Thanks @emtiyaz and @kazukiosawa for fast response 🥇. So to sum up:

If you want OGN as optimizer: curv_shapes = {"Conv2d": "Kron", "Linear": "Diag"} curv_kwargs = {"damping": 1e-3, "ema_decay": 0.999} optimizer = torchsso.optim.SecondOrderOptimizer(model, "Cov", curv_shapes, curv_kwargs)

If you want VOGN as optimizer: optimizer = torchsso.optim.VOGN(model, dataset_size=len(train_loader.dataset))

No dataset_size is needed for OGN?

kazukiosawa commented 3 years ago

actually, for OGN, curv_shapes = {"Conv2d": "Diag", "Linear": "Diag"} (see the definition of VOGN class).

right. OGN doesn't need dataset_size

zanklanecek commented 3 years ago

@kazukiosawa @emtiyaz just to make clear what are the corresponding names of parameters in the code:

prior precision is init_precision ?
tempering parameter is what exactly in code?

Thanks for your help!

kazukiosawa commented 3 years ago

@zanklanecek init_precision is for the posterior of the weights.
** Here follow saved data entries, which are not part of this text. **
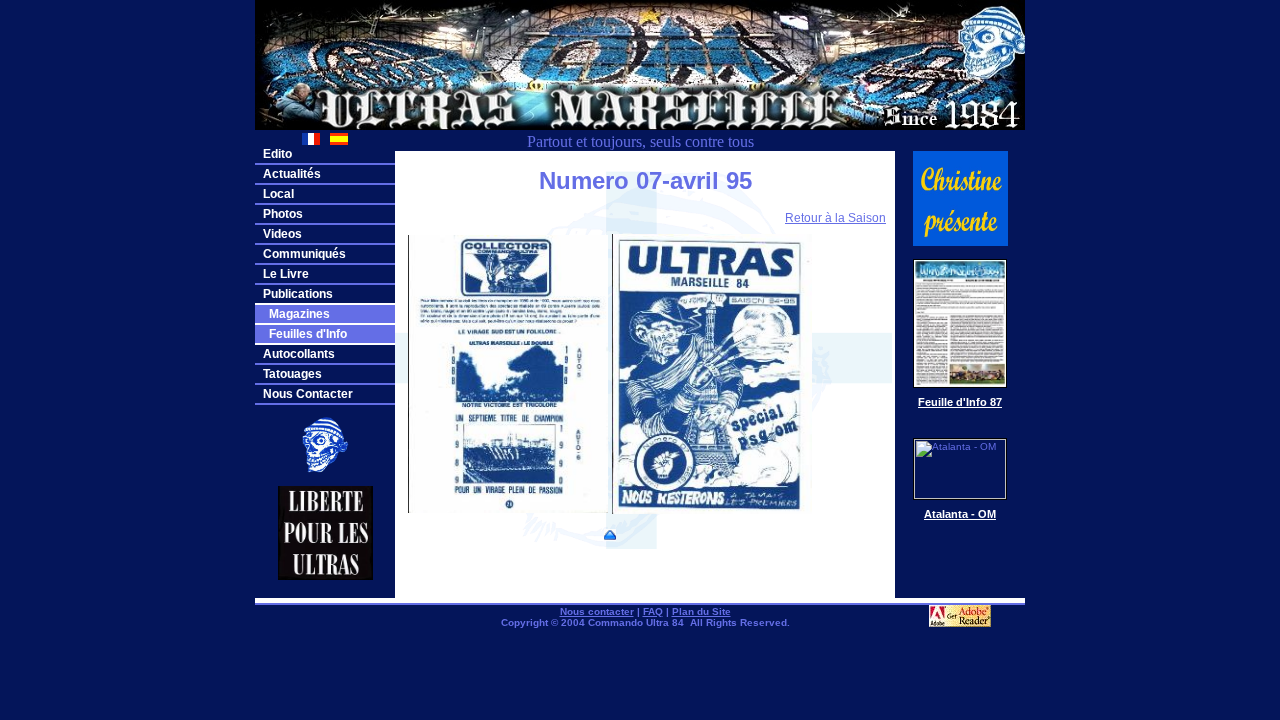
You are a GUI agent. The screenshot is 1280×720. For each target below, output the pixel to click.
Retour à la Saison (835, 218)
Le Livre (286, 274)
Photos (283, 214)
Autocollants (299, 354)
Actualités (292, 174)
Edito (277, 154)
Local (278, 194)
You can set the prior variance (1/precision) by prior_variance. (Please check https://github.com/cybertronai/pytorch-sso/blob/master/torchsso/optim/vi.py#L46-L47)
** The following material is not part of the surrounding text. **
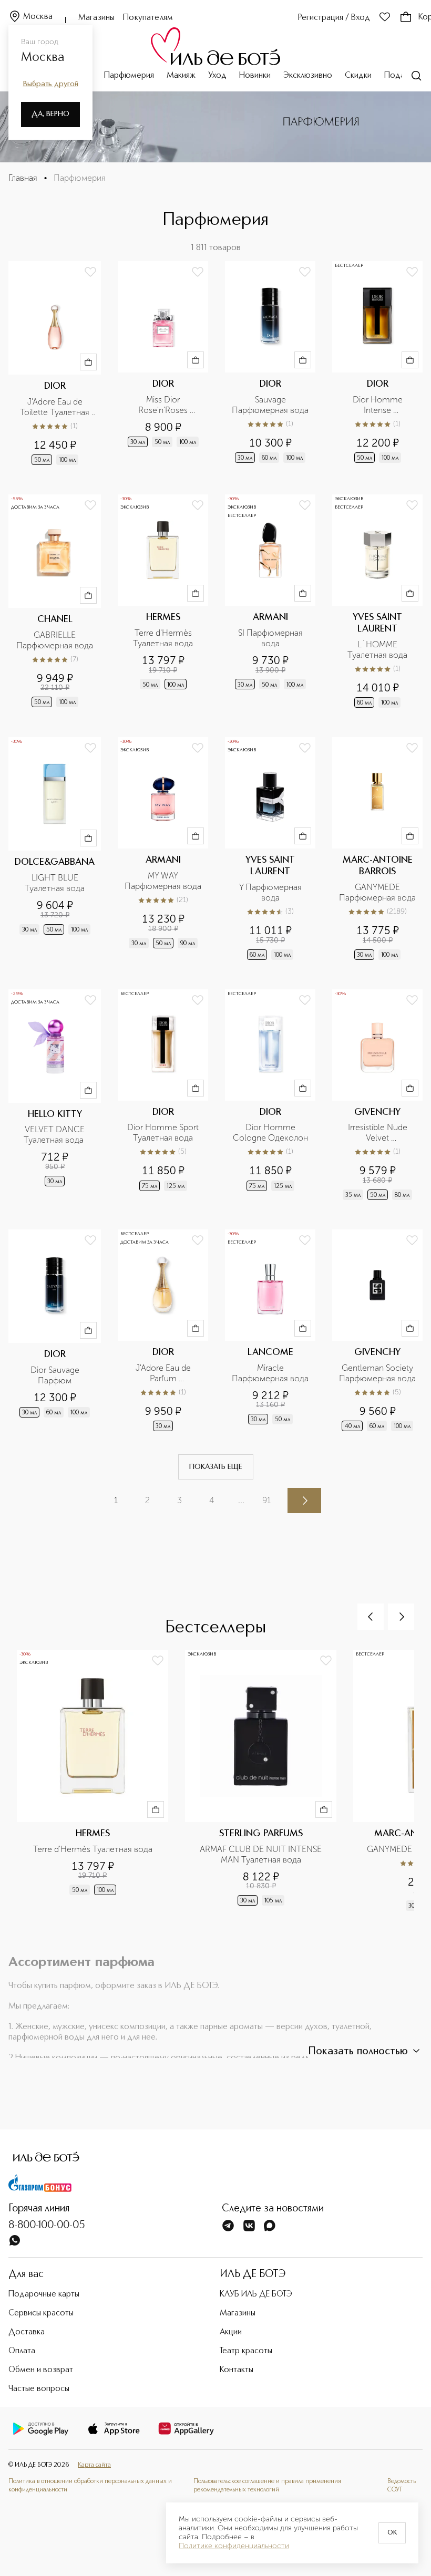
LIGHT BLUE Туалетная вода (55, 883)
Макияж (181, 75)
kl_weighting is the tempering parameter.

I hope this helps!

zanklanecek commented 3 years ago

@kazukiosawa

I made a typo there. I want to know what is prior precision (delta) in your article? Tuning prior precision (delta) is therefore same as tuning 1/(prior variance)?

I am sorry, I haven't dug dip into the theory and equations, just want to try VOGN on my classification task and see where it gets.

Thanks!

kazukiosawa commented 3 years ago

@zanklanecek No problem! Yes, tuning the prior precision (delta) is the same as tuning 1/(piror_variance)!

zanklanecek commented 3 years ago

Thanks for now, I will try it out and see where I can get. Adam and OGN are both easily used for training. Hopefuly I can achieve similar results with VOGN which would be wonderful for my research.